Im April 1941 kapitulierte Griechenland, deutsche Truppen besetzten Thessaloniki. Sie trafen dort auf eine der größten jüdischen Gemeinden Südosteuropas, die mehr als die Hälfte der Einwohner stellte. Der Großteil ihrer 50 000 Mitglieder wurde nach Auschwitz und Bergen-Belsen deportiert und dort ermordet. 1944 wurde die Stadt von britischen Truppen befreit.
Die Ausstellung zeigt mit historischen Texten und Fotos, wie die Achsenmächte das Land unterdrückten, wie die Deutschen die Unterdrückung, die sich anschließende Deportation und Ermordung der jüdischen Bevölkerung vorbereiteten. Griechische Künstler verarbeiteten dieses Geschichtskapitel in Gedichten, Romanen und Bildern. »Doch«, so Projektleiter Peter Panes, Ex-Leiter des Goethe-Instituts Thessaloniki, »vieles aus dieser Zeit ist in Griechenland bis heute nicht aufgearbeitet.« Dazu zähle unter anderem die Frage, wer sich den Besitz der deportierten Juden angeeignet habe.
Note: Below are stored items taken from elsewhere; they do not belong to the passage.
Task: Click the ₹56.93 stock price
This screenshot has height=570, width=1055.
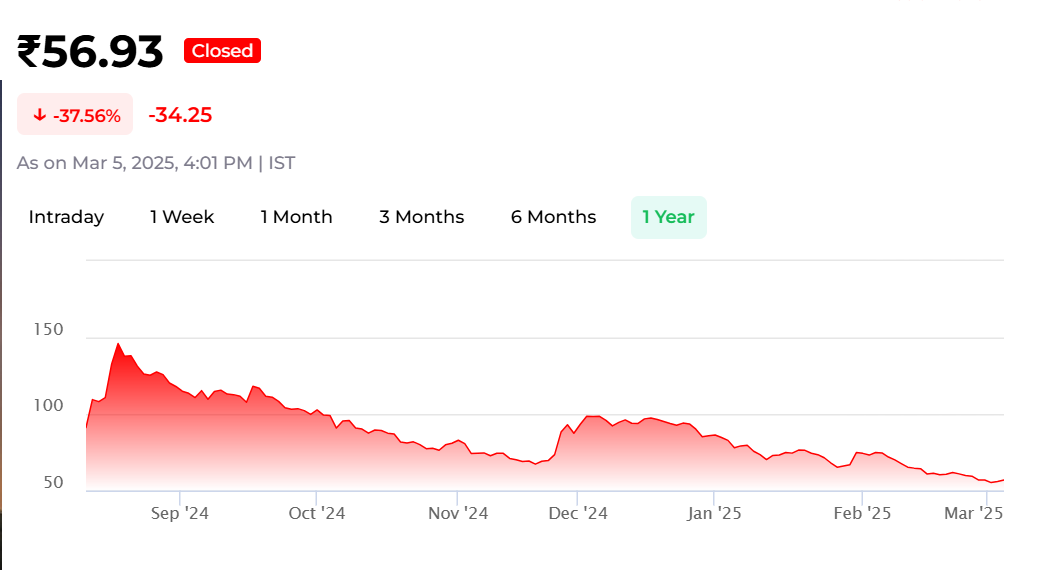Action: point(90,52)
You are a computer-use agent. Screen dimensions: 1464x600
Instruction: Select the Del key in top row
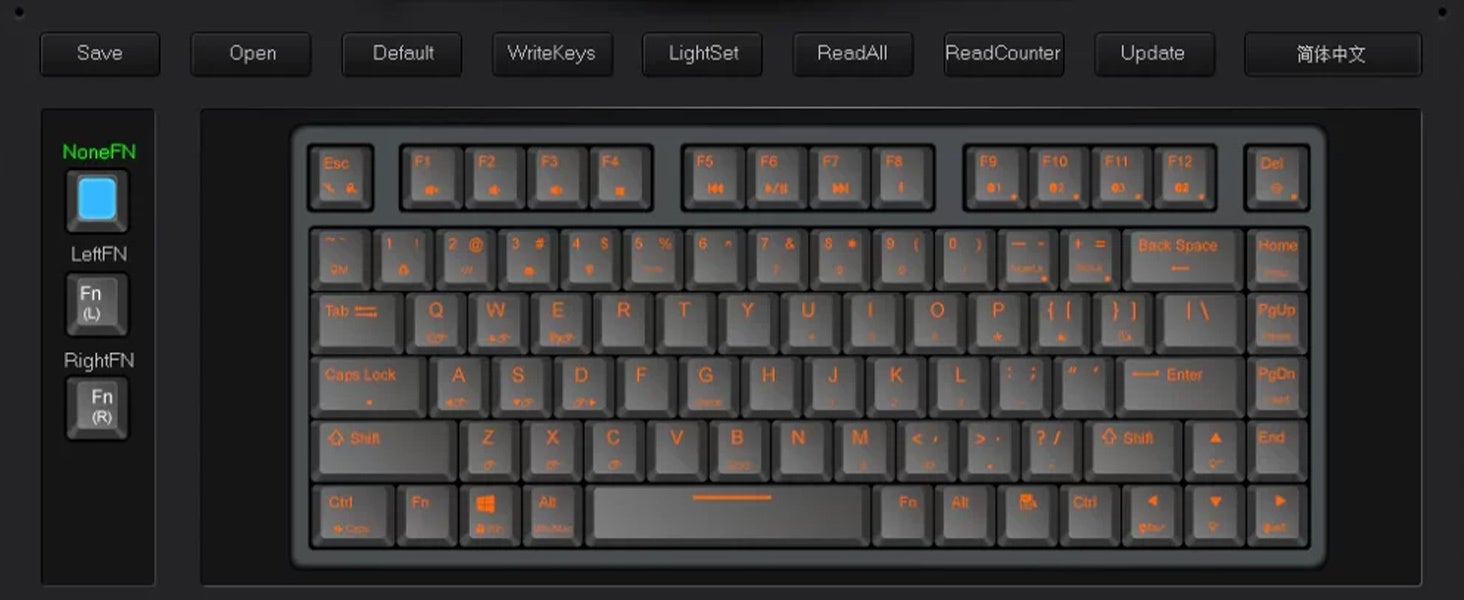(x=1277, y=177)
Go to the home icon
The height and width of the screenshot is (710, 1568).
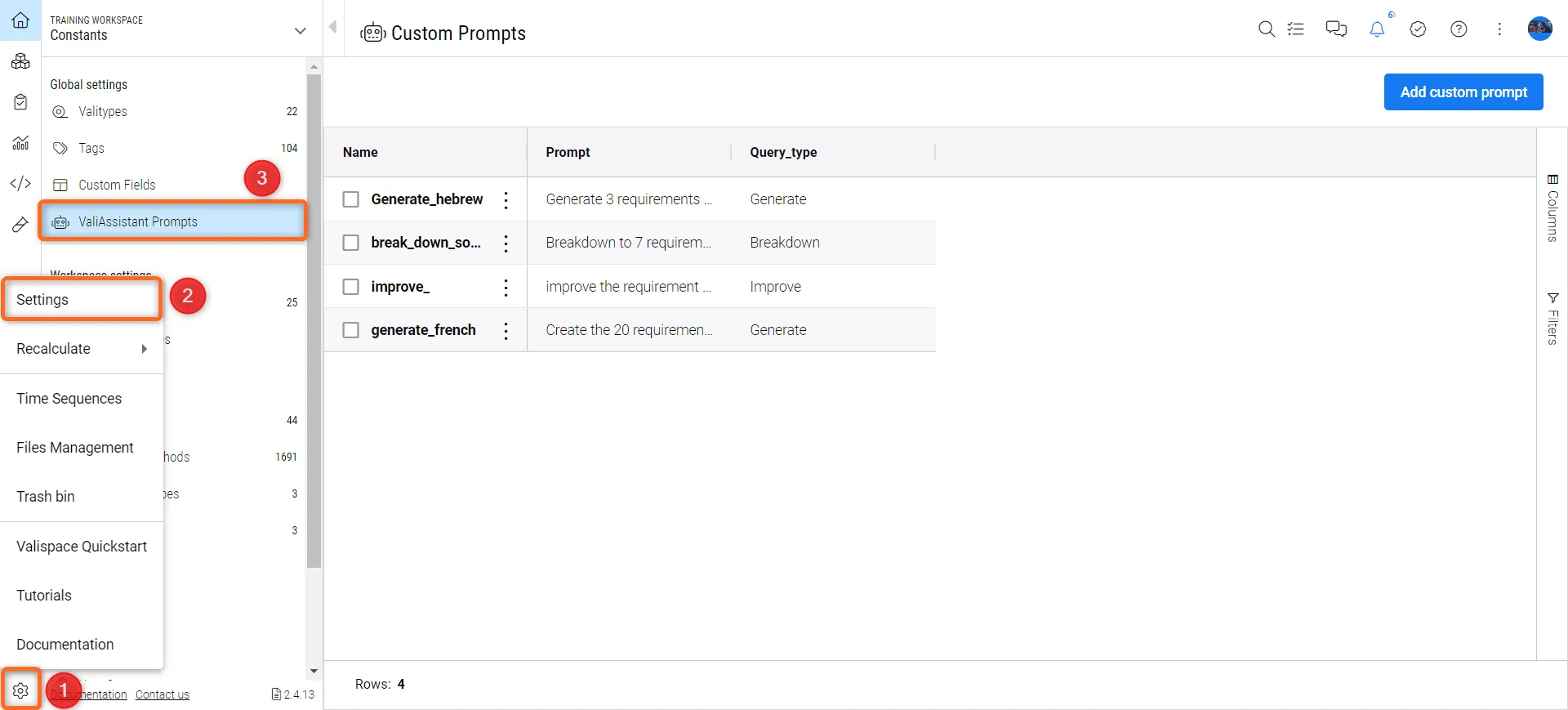pyautogui.click(x=20, y=20)
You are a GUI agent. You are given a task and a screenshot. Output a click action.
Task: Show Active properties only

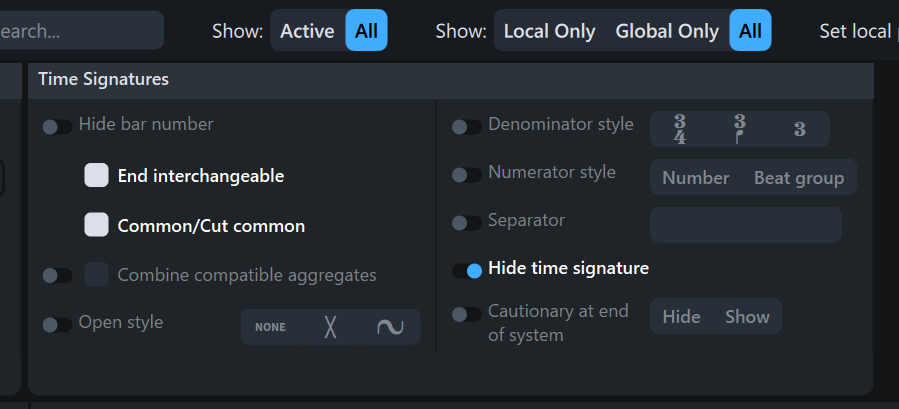tap(307, 31)
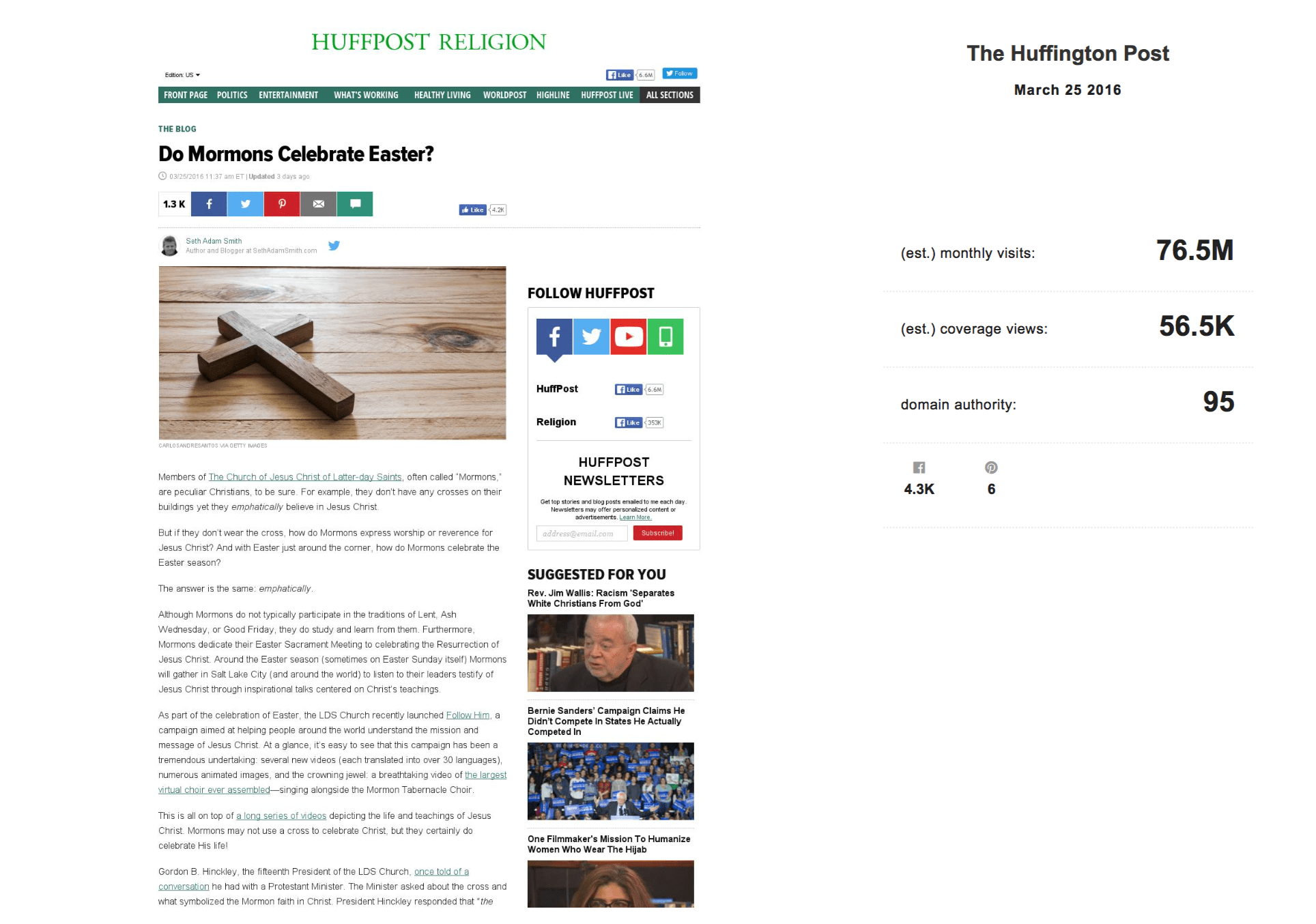
Task: Email article using the envelope share button
Action: [x=319, y=204]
Der große Anteil von griechischen Juden am antifaschistischen Widerstand wurde erst in letzter Zeit ausführlich untersucht. Dem politischen, kulturellen und ökonomischen Umfeld der jüdischen Gemeinde in Thessaloniki ist ein eigener ausführlicher Ausstellungsteil gewidmet. Weitere Themen sind der künstlerische und der bewaffnete Widerstand gegen die deutsche und italienische Besatzung, der zu einem Großteil von kommunistischen Kräften getragen wurde. So gab es 1942 eine Kunstausstellung in Athen mit Werken, die direkt oder indirekt die Kollaborationsregierung kritisierten. Die Arbeiten wurden zerstört, der verantwortliche Grafikprofessor und seine Schüler verhaftet.
Zu einer großen Demonstration gegen die Besatzungsmächte wurde im Februar 1943 die Beerdigung des Nationaldichters Kostis Palamas in Athen. Wenige Tage zuvor waren die ersten Griechen als Zwangsarbeiter nach Deutschland geschickt worden. In Thessaloniki wollte das dortige Staatstheater nach der Deportation der Juden das Stück »Abrahams Opfer« aufführen - es wurde verboten.
Nach der Befreiung wehrte sich die EAM, die von der Kommunistischen Partei gegründete Nationale Befreiungsfront Griechenlands, gegen die von der neuen rechten Regierung angeordnete Entwaffnung der Griechischen Volksbefreiungsarmee ELAS. Sie hatte unter Führung der Kommunisten die Hauptlast des Partisanenkampfes gegen die Besatzung getragen. Zwar hatte es 1946 einen Volksentscheid zur Weiterführung der Monarchie gegeben, doch war dieser von der KP boykotiert worden. Bis 1949 führte sie einen Guerillakrieg gegen die Regierung und ihre Armee.
In den Folgejahren emigrierten viele linke Griechen vor allem in die Länder des Ostblocks. Wer blieb, musste damit rechnen, zum Tode verurteilt zu werden - wie der KP-Funktionär Nikos Belogiannis, der 1950 verhaftet und trotz internationaler Proteste 1952 hingerichtet wurde.
Der Kalte Krieg und der damit verbundene Antikommunismus verhinderten die innenpolitische Aufarbeitung des Bürgerkriegs und eine gesamtgesellschaftliche Versöhnung. Auch diese Spaltung der Gesellschaft ist Thema der Ausstellung.
Die Auseinandersetzung darüber begann erst in den frühen 60er Jahren unter der konservativen Karamanlis-Regierung, als auch Exilanten zurückkehren konnten. Ein Prozess, der 1967 mit dem Militärputsch (gegen einen befürchteten Wahlsieg der Linken) ein jähes Ende fand. Er konnte erst nach dem Ende der Militärdiktatur 1974 wieder aufgenommen werden, als auch die KP legalisiert wurde.
Erst 1982 wurde der linke Widerstand gegen die Nazis von der sozialdemokratischen Regierung Andreas Papandreous’ rechtlich anerkannt; Überlebende hatten Anspruch auf eine Ehrenrente, Exilanten konnten aus den Ostblockländern zurückkehren.